What Happened: ByteDance has been aggressively hiring AI engineers from local competitors Alibaba and start-ups such as 01.ai and Zhipu.
The aim is to expand its teams to develop large language models and AI products, reported the Financial Times, citing multiple people with knowledge of the hiring process.
The company has also invested billions in AI infrastructure, purchasing advanced Nvidia GPUs to build sophisticated AI models, according to sources familiar with the matter.
Founder Zhang Yiming is leading this initiative at a crucial time, as growth for Douyin, TikTok's Chinese counterpart, has plateaued. A U.S. court last week also upheld a law requiring ByteDance to sell TikTok by January or face a ban.
Central to ByteDance's AI growth is its strong commercial alliance with Nvidia. Due to U.S. export regulations, the company is restricted to purchasing Nvidia's H20 GPUs, a less powerful, specialized version for use in Chinese data centers.
However, ByteDance could access high-performance H100 and Blackwell chips for its operations outside China, the report noted.
Sources familiar with the situation reveal that ByteDance is currently Nvidia's largest customer in China, with one insider noting it has also emerged as the company's top buyer across Asia.
The company is also working on an AI chip, modeled after Alphabet Inc.'s (NASDAQ: GOOG) (NASDAQ: GOOGL) Google's Tensor Processing Unit, to reduce reliance on Nvidia chips.
ByteDance did not immediately respond to Benzinga's request for comments.
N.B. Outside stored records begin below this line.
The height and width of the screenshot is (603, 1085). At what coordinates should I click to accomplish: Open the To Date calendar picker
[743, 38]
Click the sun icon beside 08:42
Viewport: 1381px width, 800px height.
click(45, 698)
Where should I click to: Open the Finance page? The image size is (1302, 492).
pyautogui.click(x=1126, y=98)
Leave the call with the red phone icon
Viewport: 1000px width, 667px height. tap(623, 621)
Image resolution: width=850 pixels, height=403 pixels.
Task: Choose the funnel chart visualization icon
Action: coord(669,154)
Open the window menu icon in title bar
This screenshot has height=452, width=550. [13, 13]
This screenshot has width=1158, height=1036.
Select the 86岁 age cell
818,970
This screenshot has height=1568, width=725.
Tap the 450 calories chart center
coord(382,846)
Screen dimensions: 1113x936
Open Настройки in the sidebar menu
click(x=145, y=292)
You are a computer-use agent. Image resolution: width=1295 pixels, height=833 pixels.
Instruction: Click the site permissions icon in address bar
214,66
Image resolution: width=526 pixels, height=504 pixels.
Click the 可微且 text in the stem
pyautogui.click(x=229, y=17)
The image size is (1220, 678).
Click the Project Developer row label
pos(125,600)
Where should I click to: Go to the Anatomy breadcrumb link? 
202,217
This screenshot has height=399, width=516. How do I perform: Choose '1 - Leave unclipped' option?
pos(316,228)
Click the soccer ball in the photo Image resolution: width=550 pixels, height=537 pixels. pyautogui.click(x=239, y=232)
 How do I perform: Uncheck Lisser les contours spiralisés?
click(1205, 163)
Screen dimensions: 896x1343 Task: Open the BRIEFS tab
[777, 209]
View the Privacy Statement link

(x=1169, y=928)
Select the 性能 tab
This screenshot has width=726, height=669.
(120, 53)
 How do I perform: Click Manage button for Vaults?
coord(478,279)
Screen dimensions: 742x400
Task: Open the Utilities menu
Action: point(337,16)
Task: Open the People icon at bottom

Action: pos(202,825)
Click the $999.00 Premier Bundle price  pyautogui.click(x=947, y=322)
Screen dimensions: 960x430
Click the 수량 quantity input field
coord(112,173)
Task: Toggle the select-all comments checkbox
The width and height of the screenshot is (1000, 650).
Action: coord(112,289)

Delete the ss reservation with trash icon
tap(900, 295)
Nvidia declined to comment on the story.
Why It Matters: Last month, it was reported that ByteDance's valuation soared to $300 billion, reflecting its optimistic growth outlook despite the looming threat of a U.S. TikTok ban.
Previously it was reported that ByteDance and other Chinese tech giants are expanding its AI footprint in Silicon Valley to attract top U.S. talent.
In response to U.S. restrictions on advanced AI chip exports, ByteDance has also been exploring domestic suppliers like Huawei Technologies for chip development. The company reportedly plans to use Huawei's Ascend 910B chip to train a large-language AI model.